BBC Radio 3, 26 June 2012
Oliver (Bill Nighy) is in a bad way. Having lost his job as a lawyer
after twenty-three years, he is quite literally at his wits' end, and decides to take refuge up a tree in a private residents'
garden. Desperate to see Jo, the love of his life (Amelia Bulmore), he will not contemplate coming down until he sees her;
and even then, his future prospects seem bleak, to say the least.

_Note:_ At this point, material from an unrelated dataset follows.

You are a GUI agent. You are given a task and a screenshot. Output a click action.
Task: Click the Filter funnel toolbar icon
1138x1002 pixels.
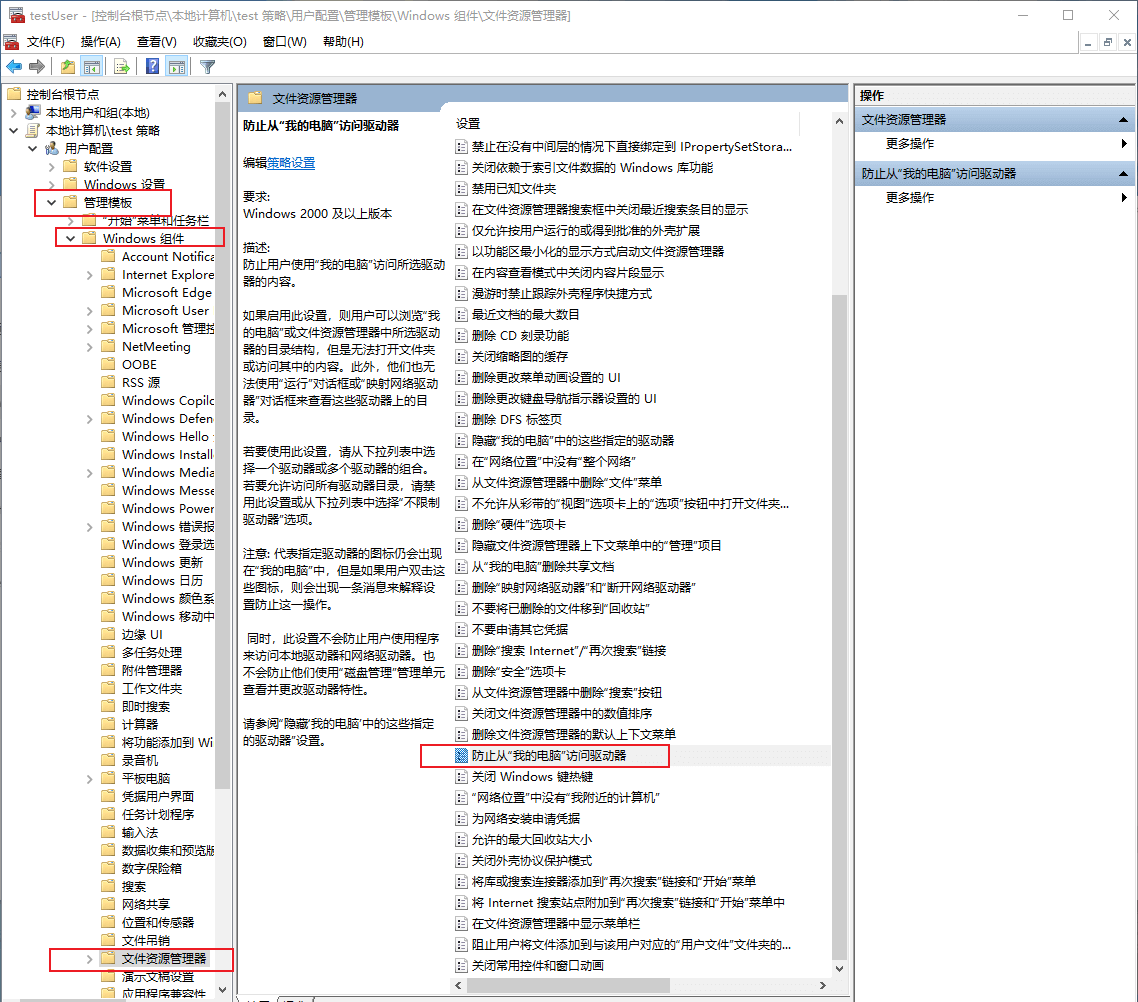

Pauline Harris' production looked at the male mid-life crisis, focusing on a man
who appeared to have it all, and then gives it away. Oliver won a substantial amount in the National Lottery, distributed
it to a variety of causes, both good and bad, and now has nothing. His relationship with Jo founders on his inability
to say what he really thinks. This is not really his fault: ever since he was a child, Oliver has been tormented by the experience
of seeing his mother go insane. Although some well-meaning residents (Brigit Forsyth, Maggie Fox) try to help him, the
only person who can really make a difference is Oliver himself. He has to overcome his hang-ups and try and win Jo's love
While the plot of this Afternoon Drama is a familiar one, it was rendered
compelling through Nighy's performance; throughout his career he has become adept at portraying mentally tortured souls, and
he did not disappoint here. There was really no other way for him to deal with his neurosis other than to return to his childhood
days and seek refuge from the world up a tree.